### What the task asks
From the opening line of the records through the line bearing "Given: Click gray info icon for 金融方案", set down every line exactly.

### Source material

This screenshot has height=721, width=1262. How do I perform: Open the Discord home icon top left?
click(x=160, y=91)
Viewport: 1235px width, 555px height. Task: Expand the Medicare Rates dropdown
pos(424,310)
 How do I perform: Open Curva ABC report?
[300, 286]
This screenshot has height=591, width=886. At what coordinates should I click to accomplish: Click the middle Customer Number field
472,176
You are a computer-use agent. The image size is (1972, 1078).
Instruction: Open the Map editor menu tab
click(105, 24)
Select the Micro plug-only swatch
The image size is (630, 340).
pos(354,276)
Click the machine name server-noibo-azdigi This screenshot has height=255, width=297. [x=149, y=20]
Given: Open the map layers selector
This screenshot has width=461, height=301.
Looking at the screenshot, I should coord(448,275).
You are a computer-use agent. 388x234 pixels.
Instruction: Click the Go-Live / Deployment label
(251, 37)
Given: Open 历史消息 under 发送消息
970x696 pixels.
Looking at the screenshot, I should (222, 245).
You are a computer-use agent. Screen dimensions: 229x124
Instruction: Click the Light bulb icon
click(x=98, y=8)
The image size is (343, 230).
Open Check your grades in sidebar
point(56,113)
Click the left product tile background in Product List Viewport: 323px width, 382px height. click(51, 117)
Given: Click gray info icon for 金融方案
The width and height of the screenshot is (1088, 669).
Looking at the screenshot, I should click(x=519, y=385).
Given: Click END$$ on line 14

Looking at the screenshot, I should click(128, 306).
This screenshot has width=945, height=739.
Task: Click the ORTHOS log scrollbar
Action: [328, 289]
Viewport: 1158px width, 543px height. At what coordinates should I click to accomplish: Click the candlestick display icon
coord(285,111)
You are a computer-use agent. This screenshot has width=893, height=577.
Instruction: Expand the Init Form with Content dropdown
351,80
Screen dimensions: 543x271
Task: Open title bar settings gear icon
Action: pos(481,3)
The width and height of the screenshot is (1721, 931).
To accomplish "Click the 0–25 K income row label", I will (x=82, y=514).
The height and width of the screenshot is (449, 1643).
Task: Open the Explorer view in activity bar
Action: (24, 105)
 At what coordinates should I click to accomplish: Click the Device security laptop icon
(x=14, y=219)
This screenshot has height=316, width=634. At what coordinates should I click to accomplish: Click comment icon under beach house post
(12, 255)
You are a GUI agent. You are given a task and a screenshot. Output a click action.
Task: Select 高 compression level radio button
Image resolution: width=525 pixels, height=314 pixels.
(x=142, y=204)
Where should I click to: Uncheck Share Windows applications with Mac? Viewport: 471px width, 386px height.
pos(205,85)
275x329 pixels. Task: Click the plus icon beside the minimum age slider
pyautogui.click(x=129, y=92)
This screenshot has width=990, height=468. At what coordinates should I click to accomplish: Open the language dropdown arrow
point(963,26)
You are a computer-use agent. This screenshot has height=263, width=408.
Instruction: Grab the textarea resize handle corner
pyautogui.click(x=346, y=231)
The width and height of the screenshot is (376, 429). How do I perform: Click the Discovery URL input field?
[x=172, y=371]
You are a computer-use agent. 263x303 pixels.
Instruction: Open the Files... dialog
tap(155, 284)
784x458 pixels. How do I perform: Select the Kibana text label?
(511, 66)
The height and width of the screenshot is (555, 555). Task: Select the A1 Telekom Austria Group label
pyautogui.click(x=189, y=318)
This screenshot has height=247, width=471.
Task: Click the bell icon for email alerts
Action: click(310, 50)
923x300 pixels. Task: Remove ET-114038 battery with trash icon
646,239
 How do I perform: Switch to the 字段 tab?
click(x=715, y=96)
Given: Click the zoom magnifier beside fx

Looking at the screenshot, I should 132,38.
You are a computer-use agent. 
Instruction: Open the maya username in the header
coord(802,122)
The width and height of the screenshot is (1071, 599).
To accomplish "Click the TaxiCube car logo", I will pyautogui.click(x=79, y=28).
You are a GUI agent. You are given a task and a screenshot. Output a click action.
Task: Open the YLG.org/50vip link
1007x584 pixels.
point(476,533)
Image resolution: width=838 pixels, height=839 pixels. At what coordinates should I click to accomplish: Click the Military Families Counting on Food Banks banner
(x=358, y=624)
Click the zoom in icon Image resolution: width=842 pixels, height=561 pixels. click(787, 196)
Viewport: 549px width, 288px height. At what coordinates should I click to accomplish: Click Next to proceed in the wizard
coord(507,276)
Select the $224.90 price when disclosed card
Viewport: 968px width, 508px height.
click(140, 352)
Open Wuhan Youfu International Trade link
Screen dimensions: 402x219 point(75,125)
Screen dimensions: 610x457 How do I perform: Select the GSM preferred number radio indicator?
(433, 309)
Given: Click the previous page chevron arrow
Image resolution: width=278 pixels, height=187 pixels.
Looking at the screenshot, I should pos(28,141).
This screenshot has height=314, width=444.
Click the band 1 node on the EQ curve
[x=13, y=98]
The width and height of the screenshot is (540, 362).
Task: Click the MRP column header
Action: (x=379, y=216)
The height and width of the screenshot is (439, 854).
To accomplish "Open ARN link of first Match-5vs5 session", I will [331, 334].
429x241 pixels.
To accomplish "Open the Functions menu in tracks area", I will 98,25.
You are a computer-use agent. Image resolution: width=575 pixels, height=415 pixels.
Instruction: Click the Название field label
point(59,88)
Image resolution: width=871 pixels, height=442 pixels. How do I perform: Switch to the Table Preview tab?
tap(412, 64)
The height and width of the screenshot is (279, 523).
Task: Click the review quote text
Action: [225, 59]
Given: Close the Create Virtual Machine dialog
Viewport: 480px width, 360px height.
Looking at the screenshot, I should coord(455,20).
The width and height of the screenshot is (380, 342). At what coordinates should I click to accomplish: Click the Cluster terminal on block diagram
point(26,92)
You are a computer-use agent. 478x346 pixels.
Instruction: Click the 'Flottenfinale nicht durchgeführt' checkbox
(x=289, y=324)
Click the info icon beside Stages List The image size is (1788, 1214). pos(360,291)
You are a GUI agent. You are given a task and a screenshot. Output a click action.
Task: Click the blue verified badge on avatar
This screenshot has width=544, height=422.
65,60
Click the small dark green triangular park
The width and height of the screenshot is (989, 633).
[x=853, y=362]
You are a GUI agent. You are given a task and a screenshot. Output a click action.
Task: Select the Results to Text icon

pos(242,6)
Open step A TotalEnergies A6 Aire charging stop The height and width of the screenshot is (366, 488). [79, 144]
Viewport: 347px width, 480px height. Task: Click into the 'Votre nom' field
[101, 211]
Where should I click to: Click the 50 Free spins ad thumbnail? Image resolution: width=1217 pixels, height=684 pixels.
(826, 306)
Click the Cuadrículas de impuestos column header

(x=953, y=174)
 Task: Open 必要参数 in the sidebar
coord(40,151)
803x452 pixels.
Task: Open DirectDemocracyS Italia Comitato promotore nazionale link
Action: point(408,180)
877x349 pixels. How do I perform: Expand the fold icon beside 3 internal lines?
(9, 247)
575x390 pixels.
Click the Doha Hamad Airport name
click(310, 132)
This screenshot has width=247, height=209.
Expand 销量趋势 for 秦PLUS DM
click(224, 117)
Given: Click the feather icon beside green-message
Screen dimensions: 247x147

### Output below
This screenshot has height=721, width=1262. How do I perform: Open the Discord home icon top left?
click(x=160, y=91)
Viewport: 1235px width, 555px height. Task: Expand the Medicare Rates dropdown
pos(424,310)
 How do I perform: Open Curva ABC report?
[300, 286]
This screenshot has height=591, width=886. At what coordinates should I click to accomplish: Click the middle Customer Number field
472,176
You are a computer-use agent. The image size is (1972, 1078).
Instruction: Open the Map editor menu tab
click(105, 24)
Select the Micro plug-only swatch
The image size is (630, 340).
pos(354,276)
Click the machine name server-noibo-azdigi This screenshot has height=255, width=297. [x=149, y=20]
Given: Open the map layers selector
This screenshot has width=461, height=301.
Looking at the screenshot, I should coord(448,275).
You are a computer-use agent. 388x234 pixels.
Instruction: Click the Go-Live / Deployment label
(251, 37)
Given: Open 历史消息 under 发送消息
970x696 pixels.
Looking at the screenshot, I should (222, 245).
You are a computer-use agent. Screen dimensions: 229x124
Instruction: Click the Light bulb icon
click(x=98, y=8)
The image size is (343, 230).
Open Check your grades in sidebar
point(56,113)
Click the left product tile background in Product List Viewport: 323px width, 382px height. click(51, 117)
Given: Click gray info icon for 金融方案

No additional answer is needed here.